Required action |
For this listing, the lines between the one holding "1366x688 pixels." and the one holding "Click the Nome label in the info table", inclusive, must be set down exactly.

Record extracts |
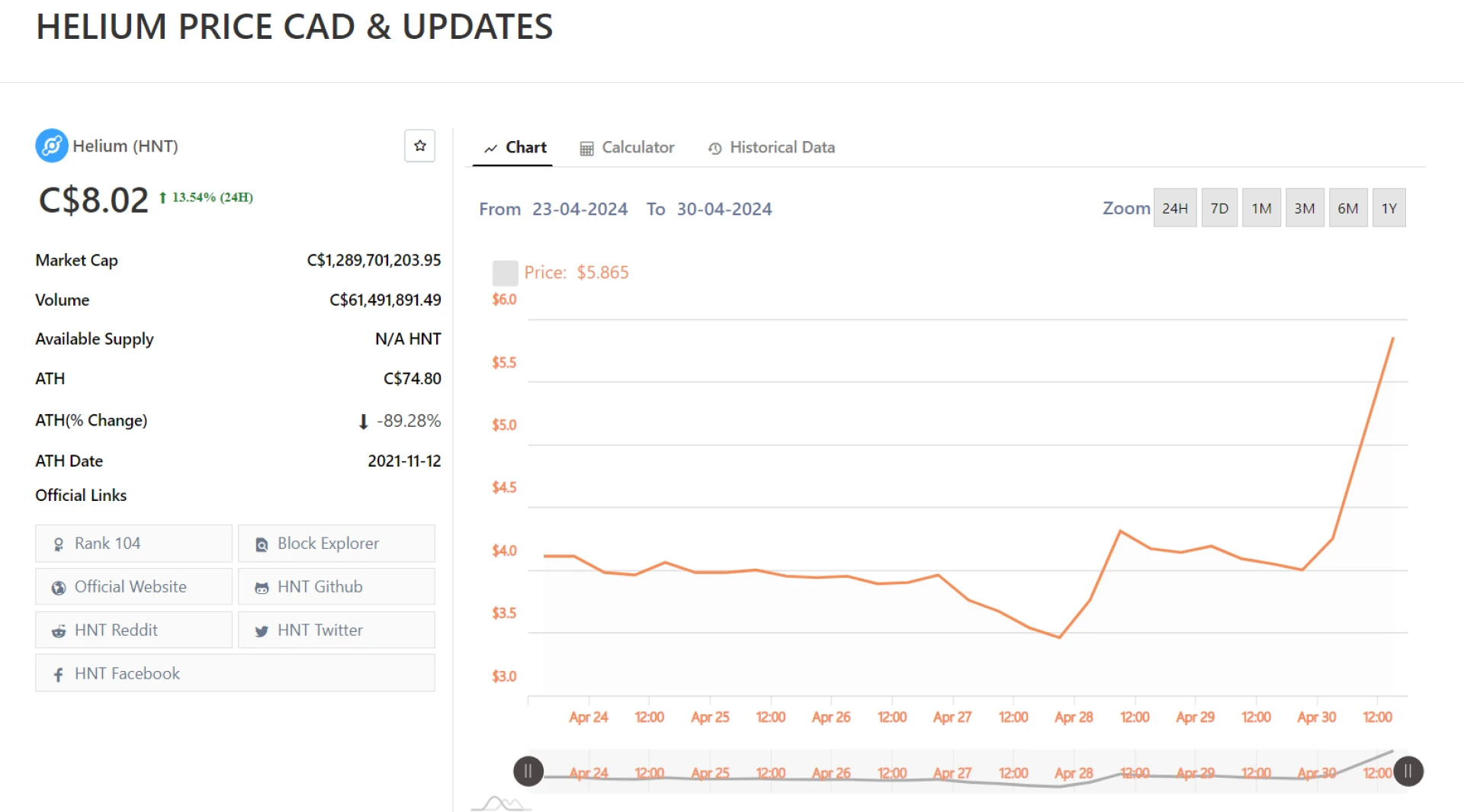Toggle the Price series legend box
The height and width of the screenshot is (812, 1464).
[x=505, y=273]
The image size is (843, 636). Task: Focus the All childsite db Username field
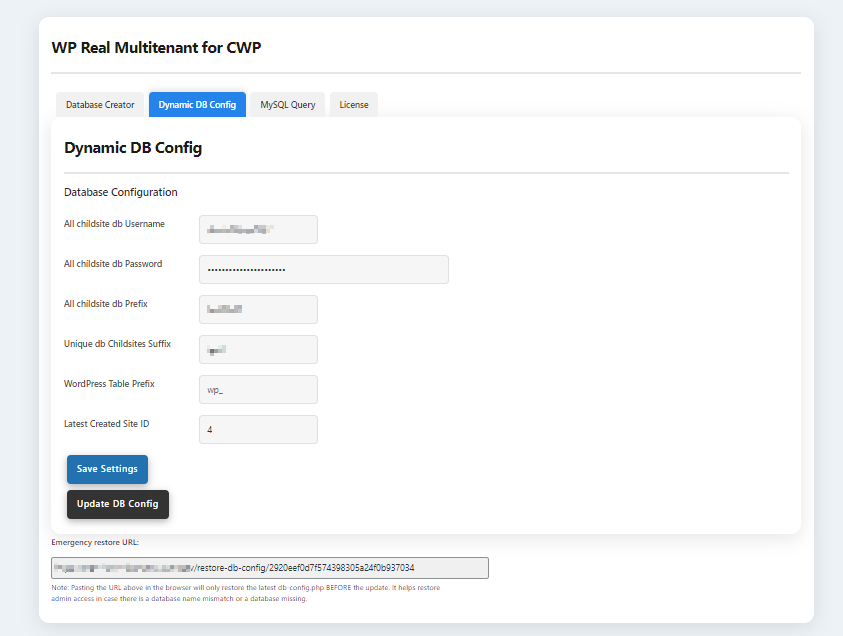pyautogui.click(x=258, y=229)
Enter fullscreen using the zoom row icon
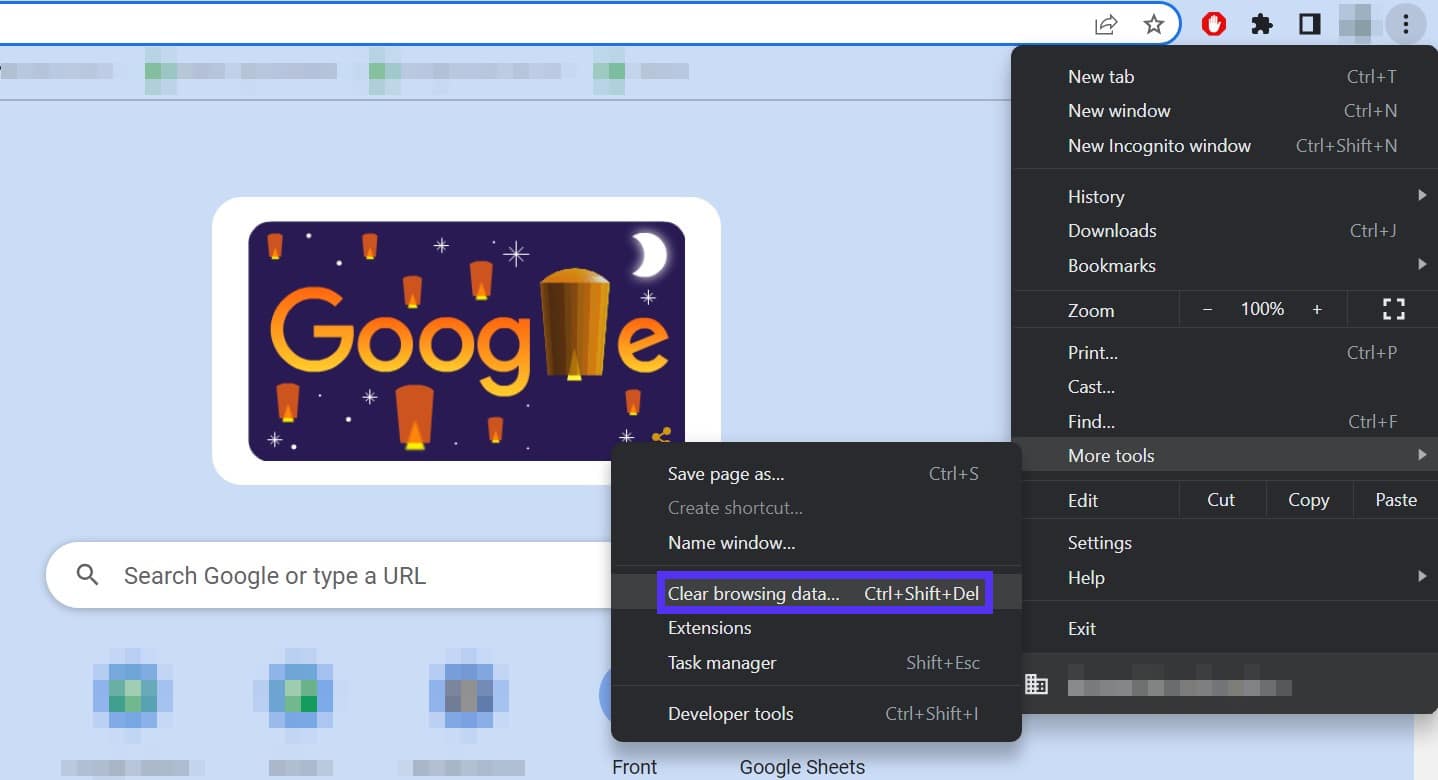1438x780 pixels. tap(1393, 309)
* * *
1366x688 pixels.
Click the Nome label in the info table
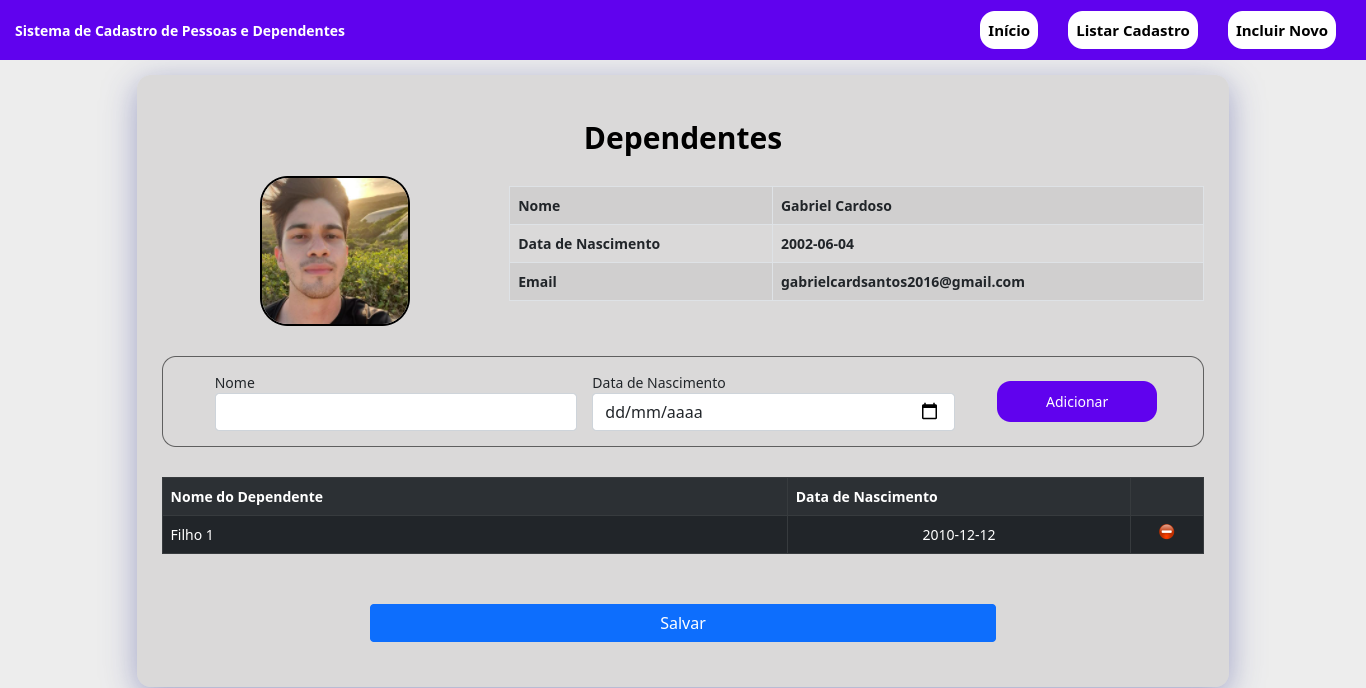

Response to the task |
1366x688 pixels.
Click the Nome label in the info table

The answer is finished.